Screen grounding rows
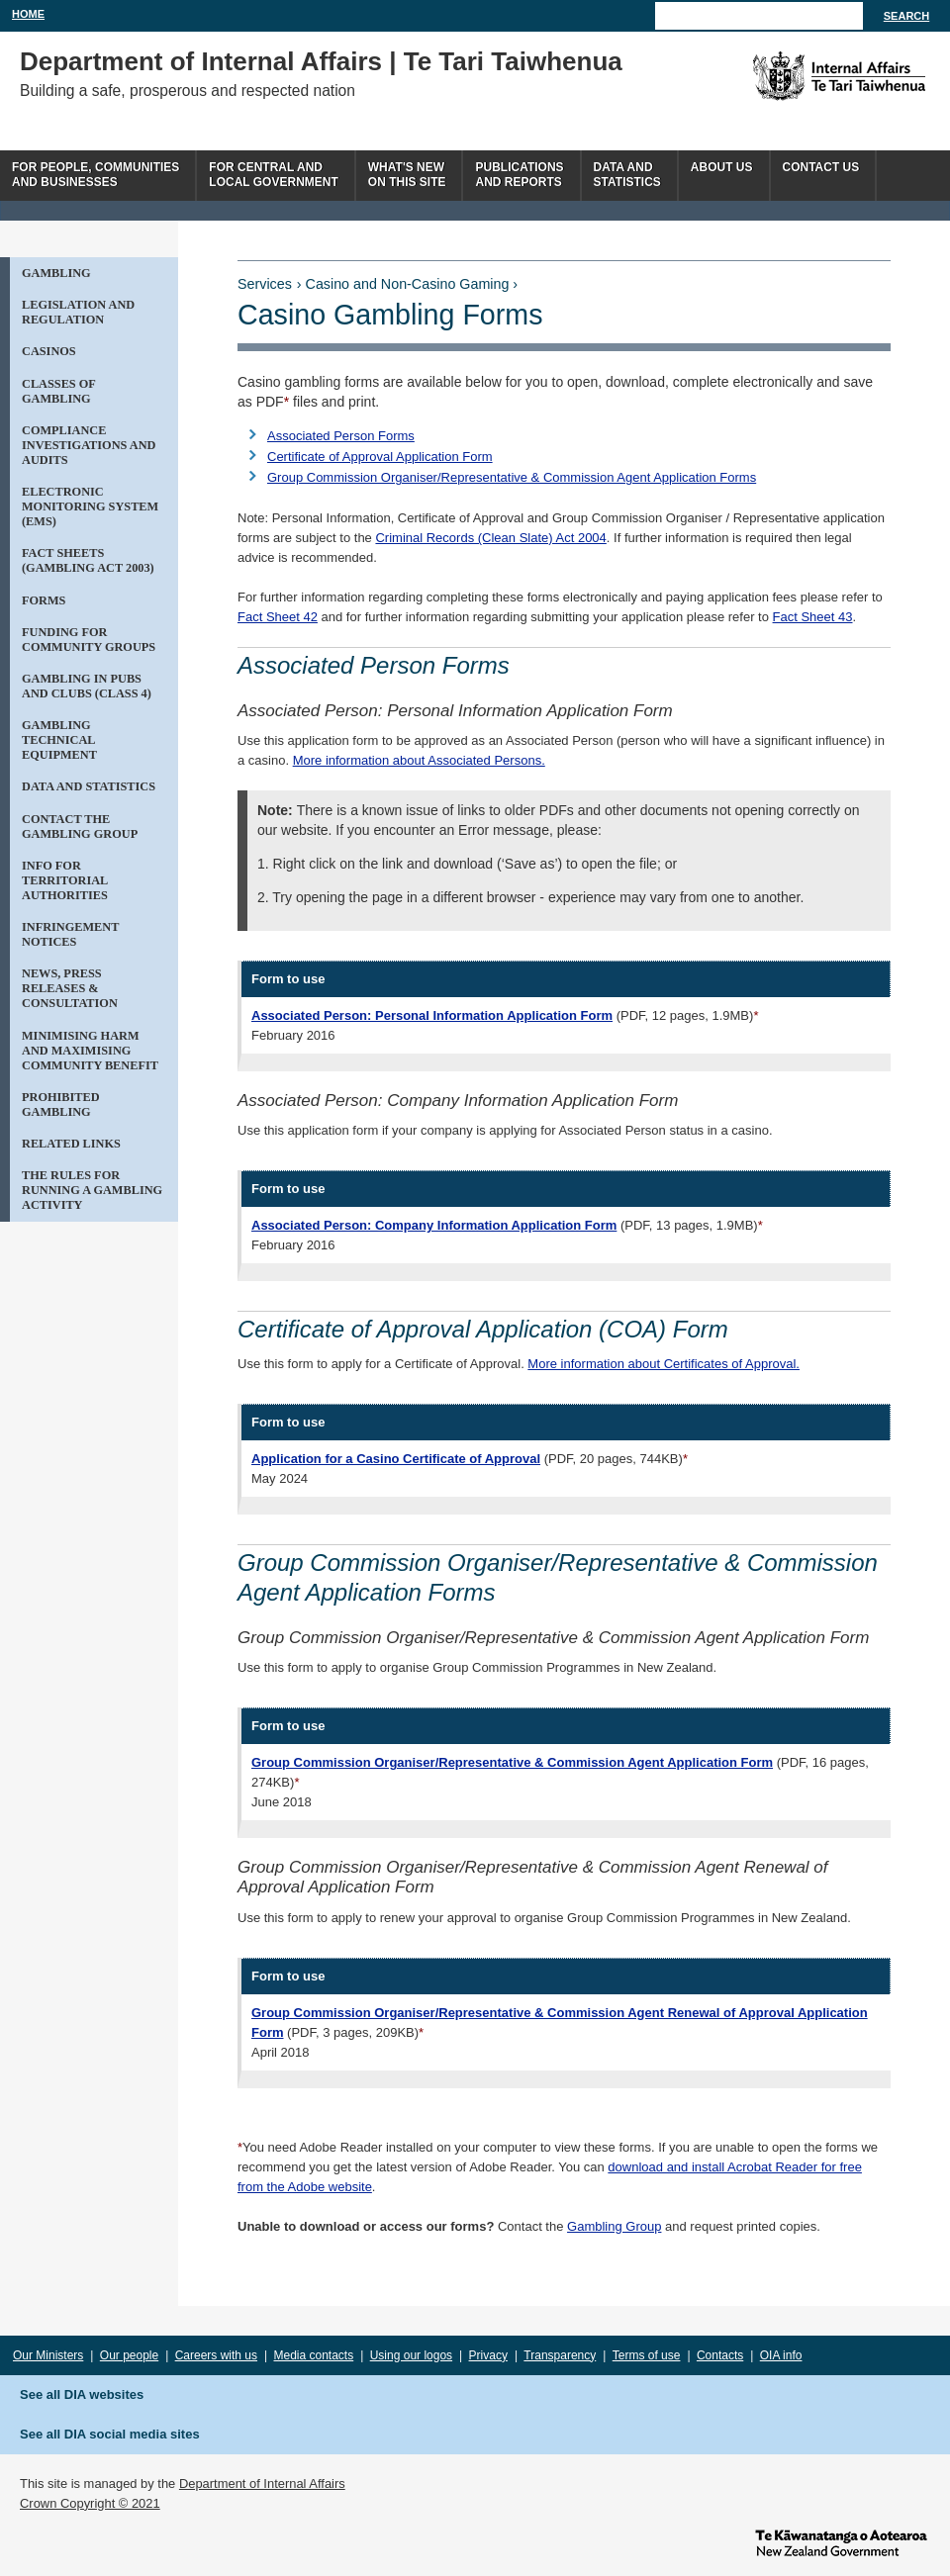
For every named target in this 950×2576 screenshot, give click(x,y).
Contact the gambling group (80, 826)
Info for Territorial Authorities (65, 880)
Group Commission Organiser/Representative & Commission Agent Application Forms (511, 477)
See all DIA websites (81, 2394)
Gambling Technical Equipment (59, 740)
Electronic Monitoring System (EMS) (90, 506)
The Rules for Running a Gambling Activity (92, 1190)
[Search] (759, 16)
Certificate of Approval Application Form (380, 456)
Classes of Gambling (59, 391)
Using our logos (411, 2355)
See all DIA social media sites (110, 2434)
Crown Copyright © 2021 (90, 2503)
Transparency (559, 2355)
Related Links (71, 1143)
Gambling (56, 273)
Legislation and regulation (78, 312)
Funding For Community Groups (88, 639)
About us (722, 167)
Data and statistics (88, 786)
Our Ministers (48, 2355)
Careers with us (216, 2355)
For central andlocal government (273, 174)
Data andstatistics (627, 174)
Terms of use (647, 2355)
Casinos (49, 351)
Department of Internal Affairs (262, 2483)
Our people (129, 2355)
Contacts (720, 2355)
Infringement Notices (70, 934)
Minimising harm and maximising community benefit (90, 1050)
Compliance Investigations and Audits (88, 445)
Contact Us (821, 167)
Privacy (488, 2355)
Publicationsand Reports (519, 174)
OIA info (781, 2355)
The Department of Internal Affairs (794, 76)
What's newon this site (407, 174)
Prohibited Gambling (61, 1104)
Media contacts (314, 2355)
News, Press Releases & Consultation (70, 988)
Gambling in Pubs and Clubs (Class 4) (86, 686)
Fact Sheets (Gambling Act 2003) (88, 560)
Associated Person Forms (341, 435)
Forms (43, 600)
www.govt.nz (841, 2541)
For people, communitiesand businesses (95, 174)
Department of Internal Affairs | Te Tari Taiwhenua (321, 61)
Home (28, 14)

▶ **Goal**: Reproduce all of the rows above, replacing every occurrence of "Forms" with "Documents" and leaving everything else unchanged. Omit the pictures from your answer.

▶ **Output of the exercise**:
For every named target in this 950×2576 screenshot, give click(x,y).
Contact the gambling group (80, 826)
Info for Territorial Authorities (65, 880)
Group Commission Organiser/Representative & Commission Agent Application Documents (511, 477)
See all DIA websites (81, 2394)
Gambling Technical Equipment (59, 740)
Electronic Monitoring System (EMS) (90, 506)
The Rules for Running a Gambling Activity (92, 1190)
[Search] (759, 16)
Certificate of Approval Application Form (380, 456)
Classes of Gambling (59, 391)
Using our logos (411, 2355)
See all DIA social media sites (110, 2434)
Crown Copyright © 2021 (90, 2503)
Transparency (559, 2355)
Related Links (71, 1143)
Gambling (56, 273)
Legislation and regulation (78, 312)
Funding For Community Groups (88, 639)
About us (722, 167)
Data and statistics (88, 786)
Our Ministers (48, 2355)
Careers with us (216, 2355)
For central andlocal government (273, 174)
Data andstatistics (627, 174)
Terms of use (647, 2355)
Casinos (49, 351)
Department of Internal Affairs (262, 2483)
Our people (129, 2355)
Contacts (720, 2355)
Infringement Notices (70, 934)
Minimising harm and maximising community benefit (90, 1050)
Compliance Investigations and Audits (88, 445)
Contact Us (821, 167)
Privacy (488, 2355)
Publicationsand Reports (519, 174)
OIA info (781, 2355)
The Department of Internal Affairs (794, 76)
What's newon this site (407, 174)
Prohibited Gambling (61, 1104)
Media contacts (314, 2355)
News, Press Releases & Consultation (70, 988)
Gambling in Pubs and Clubs (Class 4) (86, 686)
Fact Sheets (Gambling Act 2003) (88, 560)
Associated Person Documents (341, 435)
Documents (43, 600)
www.govt.nz (841, 2541)
For people, communitiesand businesses (95, 174)
Department of Internal Affairs | Te Tari Taiwhenua (321, 61)
Home (28, 14)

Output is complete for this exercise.